*** Opening of TASK DATA ***

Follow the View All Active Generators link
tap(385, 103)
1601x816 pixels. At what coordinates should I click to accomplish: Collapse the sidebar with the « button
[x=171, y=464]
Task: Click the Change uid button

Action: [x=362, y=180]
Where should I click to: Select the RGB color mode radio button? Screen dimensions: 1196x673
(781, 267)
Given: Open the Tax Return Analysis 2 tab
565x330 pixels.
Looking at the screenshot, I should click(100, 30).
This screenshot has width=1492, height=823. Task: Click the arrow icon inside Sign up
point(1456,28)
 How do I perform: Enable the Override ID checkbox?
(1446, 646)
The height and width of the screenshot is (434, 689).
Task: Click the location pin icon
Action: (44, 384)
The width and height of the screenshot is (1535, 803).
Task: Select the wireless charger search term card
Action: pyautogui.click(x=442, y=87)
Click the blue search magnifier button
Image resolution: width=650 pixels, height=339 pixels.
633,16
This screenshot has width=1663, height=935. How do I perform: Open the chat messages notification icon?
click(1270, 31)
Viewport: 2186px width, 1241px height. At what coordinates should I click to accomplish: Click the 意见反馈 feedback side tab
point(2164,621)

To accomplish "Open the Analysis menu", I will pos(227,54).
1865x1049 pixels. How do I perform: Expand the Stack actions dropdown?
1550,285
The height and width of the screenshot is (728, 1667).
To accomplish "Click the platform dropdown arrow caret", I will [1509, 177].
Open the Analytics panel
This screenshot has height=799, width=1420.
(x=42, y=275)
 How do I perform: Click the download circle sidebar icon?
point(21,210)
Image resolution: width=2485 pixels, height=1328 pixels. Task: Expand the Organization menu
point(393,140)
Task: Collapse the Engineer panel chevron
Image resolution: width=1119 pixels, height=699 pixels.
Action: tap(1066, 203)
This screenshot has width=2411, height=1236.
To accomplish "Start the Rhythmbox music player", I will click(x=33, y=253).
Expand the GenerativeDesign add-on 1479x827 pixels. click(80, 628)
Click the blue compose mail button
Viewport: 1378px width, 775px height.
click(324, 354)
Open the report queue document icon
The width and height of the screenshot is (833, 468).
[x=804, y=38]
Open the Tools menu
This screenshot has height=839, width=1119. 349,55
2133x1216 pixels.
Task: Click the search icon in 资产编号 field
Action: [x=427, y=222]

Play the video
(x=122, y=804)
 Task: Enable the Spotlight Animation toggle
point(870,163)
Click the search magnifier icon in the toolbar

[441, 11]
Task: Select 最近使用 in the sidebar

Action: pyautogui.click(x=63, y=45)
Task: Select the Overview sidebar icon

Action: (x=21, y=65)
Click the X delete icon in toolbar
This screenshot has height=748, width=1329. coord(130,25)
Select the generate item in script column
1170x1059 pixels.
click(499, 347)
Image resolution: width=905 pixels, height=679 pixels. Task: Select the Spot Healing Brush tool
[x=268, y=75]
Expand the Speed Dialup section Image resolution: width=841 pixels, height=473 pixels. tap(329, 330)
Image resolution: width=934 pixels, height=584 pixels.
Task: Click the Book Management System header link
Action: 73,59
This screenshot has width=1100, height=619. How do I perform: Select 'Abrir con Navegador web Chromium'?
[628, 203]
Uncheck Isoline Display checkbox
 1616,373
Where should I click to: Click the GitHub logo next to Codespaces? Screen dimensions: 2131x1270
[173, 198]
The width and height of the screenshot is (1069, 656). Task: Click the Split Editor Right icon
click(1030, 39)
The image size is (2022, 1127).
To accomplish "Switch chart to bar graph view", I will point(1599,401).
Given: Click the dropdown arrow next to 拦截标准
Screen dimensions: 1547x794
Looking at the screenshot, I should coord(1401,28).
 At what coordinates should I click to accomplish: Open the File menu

*** Close of TASK DATA ***

-- TASK TO CARRY OUT --
Which of the lines above hold the word "Given"? Copy each one.

-- SOLVED PROBLEM --
Given: Open the Tax Return Analysis 2 tab
Given: Click the dropdown arrow next to 拦截标准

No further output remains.